▶ [WORKING DATA]:
□ □ □ □ □

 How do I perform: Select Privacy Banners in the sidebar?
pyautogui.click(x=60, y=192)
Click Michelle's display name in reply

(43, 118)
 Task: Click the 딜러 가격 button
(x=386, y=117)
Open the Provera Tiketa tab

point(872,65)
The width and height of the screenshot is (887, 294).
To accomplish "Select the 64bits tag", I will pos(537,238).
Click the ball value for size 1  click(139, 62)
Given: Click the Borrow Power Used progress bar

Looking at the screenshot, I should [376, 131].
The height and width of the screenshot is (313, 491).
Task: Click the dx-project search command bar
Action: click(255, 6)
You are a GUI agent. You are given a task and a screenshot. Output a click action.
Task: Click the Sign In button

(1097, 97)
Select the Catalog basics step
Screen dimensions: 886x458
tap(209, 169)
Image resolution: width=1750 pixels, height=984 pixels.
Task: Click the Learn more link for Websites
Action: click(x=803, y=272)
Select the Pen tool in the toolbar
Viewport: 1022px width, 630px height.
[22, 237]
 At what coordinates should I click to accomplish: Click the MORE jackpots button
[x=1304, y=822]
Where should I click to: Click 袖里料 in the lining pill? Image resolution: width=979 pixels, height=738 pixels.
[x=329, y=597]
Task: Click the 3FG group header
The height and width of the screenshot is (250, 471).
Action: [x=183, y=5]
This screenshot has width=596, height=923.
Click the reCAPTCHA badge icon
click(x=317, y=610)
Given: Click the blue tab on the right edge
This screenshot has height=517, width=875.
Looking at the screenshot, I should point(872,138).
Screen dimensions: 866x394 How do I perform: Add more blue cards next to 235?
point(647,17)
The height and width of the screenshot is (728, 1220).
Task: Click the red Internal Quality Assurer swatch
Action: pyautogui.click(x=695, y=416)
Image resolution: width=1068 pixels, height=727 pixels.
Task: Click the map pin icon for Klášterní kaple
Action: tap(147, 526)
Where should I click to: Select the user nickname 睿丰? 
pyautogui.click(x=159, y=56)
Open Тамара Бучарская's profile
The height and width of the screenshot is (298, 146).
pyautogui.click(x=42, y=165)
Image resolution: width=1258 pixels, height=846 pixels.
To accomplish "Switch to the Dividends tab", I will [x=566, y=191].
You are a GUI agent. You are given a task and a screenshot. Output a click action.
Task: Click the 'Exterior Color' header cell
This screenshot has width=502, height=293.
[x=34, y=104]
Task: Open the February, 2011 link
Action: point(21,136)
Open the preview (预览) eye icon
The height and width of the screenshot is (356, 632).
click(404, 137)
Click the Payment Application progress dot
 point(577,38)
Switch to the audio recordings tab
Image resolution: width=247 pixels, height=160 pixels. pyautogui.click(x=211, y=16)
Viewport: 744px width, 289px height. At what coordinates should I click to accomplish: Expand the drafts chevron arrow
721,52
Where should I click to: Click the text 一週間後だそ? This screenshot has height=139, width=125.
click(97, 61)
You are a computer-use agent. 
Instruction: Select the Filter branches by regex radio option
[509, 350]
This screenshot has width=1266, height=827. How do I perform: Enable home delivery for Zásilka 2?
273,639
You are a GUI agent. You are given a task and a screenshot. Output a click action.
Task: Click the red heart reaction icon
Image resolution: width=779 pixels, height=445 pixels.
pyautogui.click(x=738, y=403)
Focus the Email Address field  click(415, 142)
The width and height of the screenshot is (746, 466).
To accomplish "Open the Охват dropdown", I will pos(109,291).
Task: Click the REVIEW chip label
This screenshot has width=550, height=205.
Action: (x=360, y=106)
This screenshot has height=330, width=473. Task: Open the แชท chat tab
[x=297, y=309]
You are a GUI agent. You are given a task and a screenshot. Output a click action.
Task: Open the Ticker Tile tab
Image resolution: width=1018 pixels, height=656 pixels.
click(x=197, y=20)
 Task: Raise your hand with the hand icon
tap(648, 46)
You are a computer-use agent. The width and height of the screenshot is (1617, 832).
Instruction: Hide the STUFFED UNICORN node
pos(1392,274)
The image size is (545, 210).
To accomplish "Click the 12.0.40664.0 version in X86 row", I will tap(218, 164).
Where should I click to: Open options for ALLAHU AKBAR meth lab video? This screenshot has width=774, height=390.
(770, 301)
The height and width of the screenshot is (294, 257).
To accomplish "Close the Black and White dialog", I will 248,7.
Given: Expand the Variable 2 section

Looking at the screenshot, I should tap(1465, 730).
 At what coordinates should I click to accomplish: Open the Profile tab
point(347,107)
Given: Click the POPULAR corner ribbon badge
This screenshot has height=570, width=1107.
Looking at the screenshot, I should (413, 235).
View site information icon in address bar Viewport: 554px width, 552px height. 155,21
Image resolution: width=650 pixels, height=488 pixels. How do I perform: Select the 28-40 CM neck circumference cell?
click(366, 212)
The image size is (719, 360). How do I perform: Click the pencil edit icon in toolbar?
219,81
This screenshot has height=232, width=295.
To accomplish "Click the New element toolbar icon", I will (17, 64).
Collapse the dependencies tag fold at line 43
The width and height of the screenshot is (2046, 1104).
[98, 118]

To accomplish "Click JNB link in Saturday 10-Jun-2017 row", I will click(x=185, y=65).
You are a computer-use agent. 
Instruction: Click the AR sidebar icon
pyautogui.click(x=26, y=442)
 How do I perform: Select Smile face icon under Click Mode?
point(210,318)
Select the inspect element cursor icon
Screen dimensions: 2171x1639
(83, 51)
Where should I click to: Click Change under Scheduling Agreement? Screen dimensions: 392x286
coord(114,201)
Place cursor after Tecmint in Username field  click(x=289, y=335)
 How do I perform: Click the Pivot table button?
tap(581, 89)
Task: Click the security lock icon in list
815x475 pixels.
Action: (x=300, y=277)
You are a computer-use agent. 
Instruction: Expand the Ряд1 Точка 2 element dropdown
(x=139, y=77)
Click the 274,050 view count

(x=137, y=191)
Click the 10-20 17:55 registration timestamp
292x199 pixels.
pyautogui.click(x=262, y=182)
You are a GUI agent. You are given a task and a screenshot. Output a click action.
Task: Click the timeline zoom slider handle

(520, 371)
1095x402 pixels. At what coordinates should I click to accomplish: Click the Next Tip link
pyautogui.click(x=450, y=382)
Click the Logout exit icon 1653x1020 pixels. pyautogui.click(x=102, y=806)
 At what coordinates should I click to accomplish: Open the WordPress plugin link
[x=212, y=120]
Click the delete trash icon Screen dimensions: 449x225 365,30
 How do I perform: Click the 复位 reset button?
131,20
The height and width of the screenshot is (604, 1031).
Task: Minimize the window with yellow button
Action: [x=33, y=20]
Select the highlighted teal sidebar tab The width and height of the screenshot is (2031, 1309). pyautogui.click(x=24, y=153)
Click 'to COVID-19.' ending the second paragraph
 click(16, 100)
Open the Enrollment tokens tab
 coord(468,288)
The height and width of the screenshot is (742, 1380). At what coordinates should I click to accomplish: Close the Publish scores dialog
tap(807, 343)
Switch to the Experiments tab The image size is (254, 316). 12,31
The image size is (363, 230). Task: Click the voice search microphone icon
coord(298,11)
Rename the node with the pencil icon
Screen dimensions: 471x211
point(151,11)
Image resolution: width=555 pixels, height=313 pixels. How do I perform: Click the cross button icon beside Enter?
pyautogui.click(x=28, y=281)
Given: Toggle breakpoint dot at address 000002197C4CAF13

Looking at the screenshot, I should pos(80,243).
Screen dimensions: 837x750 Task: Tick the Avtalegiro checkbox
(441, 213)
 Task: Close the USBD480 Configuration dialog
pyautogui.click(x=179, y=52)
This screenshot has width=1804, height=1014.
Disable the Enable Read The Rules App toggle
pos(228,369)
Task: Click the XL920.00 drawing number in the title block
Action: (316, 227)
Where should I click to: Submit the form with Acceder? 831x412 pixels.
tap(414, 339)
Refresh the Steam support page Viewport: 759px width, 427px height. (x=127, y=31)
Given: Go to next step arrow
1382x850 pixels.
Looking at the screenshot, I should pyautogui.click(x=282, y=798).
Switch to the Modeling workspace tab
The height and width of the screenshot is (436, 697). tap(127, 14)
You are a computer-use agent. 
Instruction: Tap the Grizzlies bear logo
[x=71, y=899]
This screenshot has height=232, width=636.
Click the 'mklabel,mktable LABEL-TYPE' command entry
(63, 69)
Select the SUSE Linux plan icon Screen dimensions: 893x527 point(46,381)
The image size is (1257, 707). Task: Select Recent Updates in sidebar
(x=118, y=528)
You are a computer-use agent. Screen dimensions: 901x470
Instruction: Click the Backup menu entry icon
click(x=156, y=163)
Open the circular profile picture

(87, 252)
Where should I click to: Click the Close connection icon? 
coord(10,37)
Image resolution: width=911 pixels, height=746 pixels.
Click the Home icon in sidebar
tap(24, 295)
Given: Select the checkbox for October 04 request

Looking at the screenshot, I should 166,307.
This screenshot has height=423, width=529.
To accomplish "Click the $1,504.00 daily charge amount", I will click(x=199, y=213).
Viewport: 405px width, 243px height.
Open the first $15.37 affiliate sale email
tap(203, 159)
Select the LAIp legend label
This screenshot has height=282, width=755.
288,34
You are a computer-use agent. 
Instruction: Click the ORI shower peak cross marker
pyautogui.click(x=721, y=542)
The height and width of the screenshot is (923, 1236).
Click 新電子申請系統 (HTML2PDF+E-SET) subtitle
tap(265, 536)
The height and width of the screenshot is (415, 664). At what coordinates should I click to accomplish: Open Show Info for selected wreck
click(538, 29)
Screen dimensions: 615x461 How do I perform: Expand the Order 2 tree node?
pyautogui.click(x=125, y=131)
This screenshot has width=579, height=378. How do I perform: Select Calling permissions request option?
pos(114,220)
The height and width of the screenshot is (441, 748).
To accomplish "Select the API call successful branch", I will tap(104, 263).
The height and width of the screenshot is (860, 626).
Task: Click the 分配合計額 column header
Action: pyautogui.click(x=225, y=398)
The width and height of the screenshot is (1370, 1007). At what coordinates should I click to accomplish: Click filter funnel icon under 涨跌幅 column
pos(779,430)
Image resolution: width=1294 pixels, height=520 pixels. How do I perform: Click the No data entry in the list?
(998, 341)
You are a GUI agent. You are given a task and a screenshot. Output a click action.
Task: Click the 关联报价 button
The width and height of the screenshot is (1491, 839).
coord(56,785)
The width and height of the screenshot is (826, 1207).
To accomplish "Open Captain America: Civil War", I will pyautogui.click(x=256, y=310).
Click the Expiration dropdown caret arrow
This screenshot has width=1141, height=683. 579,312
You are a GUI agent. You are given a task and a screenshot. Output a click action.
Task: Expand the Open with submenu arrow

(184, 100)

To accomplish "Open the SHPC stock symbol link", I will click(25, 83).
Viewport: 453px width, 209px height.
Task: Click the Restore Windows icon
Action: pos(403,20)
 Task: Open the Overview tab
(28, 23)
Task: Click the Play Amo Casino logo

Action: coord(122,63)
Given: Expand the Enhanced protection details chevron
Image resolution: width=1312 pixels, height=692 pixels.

□ □ □ □ □

▶ [SHORT TASK]: Please pull out every line of the listing above that contains the word "chevron", copying each one in full.

▶ [EXERCISE ANSWER]:
Viewport: 744px width, 289px height. At what coordinates should I click to accomplish: Expand the drafts chevron arrow
Given: Expand the Enhanced protection details chevron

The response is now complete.